Late night comedy talk shows are a distinctly American creation, as they've never successfully been replicated in any other country. That being said, most everyone is aware of what they are, who they are and have their own particular tastes that suit. Some might prefer vintage Letterman, others are more partial to the more recent crop such as Jimmy Kimmel or Jimmy Fallon. Either way, trying to gather up a full movie out of it and make it appeal to anyone other than comedy nerds is a big ask.

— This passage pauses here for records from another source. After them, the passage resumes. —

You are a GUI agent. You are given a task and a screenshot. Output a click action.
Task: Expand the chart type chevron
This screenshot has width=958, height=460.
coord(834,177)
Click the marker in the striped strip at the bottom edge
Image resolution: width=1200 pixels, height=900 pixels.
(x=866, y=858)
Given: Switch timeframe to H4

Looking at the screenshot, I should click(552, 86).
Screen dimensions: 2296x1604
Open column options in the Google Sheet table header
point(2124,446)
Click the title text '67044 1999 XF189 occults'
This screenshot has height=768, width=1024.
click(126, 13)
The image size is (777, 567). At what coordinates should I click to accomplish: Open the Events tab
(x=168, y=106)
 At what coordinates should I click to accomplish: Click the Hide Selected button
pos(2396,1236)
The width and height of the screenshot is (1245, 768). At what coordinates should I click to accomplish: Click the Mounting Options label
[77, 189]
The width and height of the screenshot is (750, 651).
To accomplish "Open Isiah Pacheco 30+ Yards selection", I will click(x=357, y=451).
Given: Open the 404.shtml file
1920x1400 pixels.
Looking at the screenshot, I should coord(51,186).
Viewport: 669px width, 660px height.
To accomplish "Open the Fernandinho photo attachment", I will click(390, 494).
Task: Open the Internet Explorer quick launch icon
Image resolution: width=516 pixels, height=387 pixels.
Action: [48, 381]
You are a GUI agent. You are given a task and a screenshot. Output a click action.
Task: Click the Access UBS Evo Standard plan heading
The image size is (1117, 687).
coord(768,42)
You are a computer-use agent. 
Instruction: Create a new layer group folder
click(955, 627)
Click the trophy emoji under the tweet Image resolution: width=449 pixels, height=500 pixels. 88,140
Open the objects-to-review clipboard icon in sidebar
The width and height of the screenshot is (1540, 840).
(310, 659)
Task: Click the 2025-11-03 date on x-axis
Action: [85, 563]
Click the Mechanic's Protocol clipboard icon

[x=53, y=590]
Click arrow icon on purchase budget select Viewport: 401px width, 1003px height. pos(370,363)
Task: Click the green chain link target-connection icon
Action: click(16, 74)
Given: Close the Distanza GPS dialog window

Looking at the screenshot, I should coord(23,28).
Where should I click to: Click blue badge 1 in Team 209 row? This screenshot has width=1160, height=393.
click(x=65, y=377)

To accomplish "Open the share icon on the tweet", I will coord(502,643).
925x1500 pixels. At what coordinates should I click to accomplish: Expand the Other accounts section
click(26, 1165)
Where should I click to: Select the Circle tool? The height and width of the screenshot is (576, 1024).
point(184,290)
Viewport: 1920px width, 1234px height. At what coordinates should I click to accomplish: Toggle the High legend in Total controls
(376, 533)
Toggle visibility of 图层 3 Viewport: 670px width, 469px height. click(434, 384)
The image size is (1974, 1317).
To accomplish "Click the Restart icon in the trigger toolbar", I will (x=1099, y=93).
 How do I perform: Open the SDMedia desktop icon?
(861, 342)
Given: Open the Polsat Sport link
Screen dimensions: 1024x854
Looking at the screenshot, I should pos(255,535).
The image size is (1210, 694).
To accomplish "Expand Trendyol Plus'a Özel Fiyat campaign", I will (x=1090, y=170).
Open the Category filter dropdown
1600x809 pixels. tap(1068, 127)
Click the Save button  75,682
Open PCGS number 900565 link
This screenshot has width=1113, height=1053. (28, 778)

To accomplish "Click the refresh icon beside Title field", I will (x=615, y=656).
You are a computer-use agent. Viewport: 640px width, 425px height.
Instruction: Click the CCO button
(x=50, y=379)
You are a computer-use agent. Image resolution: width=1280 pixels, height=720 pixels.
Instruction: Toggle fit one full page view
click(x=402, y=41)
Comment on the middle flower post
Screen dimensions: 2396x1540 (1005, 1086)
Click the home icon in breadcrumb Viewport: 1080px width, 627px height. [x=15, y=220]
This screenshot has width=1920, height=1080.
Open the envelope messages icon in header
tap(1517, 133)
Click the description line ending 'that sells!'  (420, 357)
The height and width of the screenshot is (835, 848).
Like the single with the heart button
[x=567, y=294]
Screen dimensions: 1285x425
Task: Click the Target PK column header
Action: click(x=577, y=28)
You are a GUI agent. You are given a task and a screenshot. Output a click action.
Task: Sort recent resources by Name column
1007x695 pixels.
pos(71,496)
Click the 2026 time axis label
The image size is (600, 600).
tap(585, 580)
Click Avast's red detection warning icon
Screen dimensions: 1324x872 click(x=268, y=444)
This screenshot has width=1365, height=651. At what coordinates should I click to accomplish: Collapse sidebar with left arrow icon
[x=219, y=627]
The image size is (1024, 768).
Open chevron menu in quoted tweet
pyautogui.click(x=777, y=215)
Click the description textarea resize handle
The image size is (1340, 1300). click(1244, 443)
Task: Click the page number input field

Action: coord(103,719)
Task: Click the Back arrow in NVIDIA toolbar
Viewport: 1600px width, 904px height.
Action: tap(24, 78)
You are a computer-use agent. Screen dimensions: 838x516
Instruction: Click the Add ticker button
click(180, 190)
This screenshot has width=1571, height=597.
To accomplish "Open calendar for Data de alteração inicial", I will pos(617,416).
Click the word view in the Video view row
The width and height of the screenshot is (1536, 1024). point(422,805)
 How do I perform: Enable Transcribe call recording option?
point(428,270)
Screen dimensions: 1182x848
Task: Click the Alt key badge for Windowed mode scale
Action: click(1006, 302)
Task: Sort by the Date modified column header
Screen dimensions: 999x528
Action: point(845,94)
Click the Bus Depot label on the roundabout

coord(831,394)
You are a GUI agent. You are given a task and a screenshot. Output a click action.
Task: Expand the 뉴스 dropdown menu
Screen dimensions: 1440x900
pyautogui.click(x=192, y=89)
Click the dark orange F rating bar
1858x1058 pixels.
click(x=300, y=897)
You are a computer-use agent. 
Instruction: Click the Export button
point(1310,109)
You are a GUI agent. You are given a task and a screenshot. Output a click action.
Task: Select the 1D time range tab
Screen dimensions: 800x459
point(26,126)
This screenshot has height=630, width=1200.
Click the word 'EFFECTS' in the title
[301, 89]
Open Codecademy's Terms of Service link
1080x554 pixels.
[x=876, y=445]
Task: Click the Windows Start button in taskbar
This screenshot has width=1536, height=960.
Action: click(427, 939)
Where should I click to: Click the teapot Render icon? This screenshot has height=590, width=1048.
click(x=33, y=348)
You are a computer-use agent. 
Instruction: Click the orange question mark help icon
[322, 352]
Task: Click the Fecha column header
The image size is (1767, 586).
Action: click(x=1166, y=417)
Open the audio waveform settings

Yet, as with anything Mindy Kaling turns her hand to, the enthusiasm just bursts out of the screen and helps to carry you along. You know right well by listening to the characters she's written that not only does she have a deep well of love and admiration for comedy, she also has something to say about it. That's really where 'Late Night' drills in on - the fact that women have been more or less absent from this fertile ground of comedy, and have never been given a chance on it either.
Emma Thompson's clipped dialogue suits her perfectly, and we're reminded that she has incredible comedic timing, but has the versatility to easily slip them in between the dramatic beats of the story. The relationship she shares with her on-screen husband John Lithgow feels lived-in and genuine, whilst the dynamic between her and her writing staff is equally genuine - but nowhere near as tender. Mindy Kaling, meanwhile, channels her wide-eyed, plucky demeanour and makes it work for her - all of it falling flat on the jaded writing staff like 'Veep' alum Reid Scott and odd casting choice Hugh Dancy.
Director Nisha Ganatra's years directing television serves her well here, as the shots are unfussy and direct in their meaning and objective. The on-camera segments with Emma Thompson look real and like they could be for an actual show, and the pacing and editing keep it all moving along without losing any of the emotional beats of the story either.
All in all, 'Late Night' is a decent effort - but again, the appeal for it is somewhat limited to comedy nerds and an audience that has somewhat deeper knowledge and understanding of late-night comedy talk shows than most might. The story is well-written and it's all acted well, but it never quite makes the leap into being truly outstanding.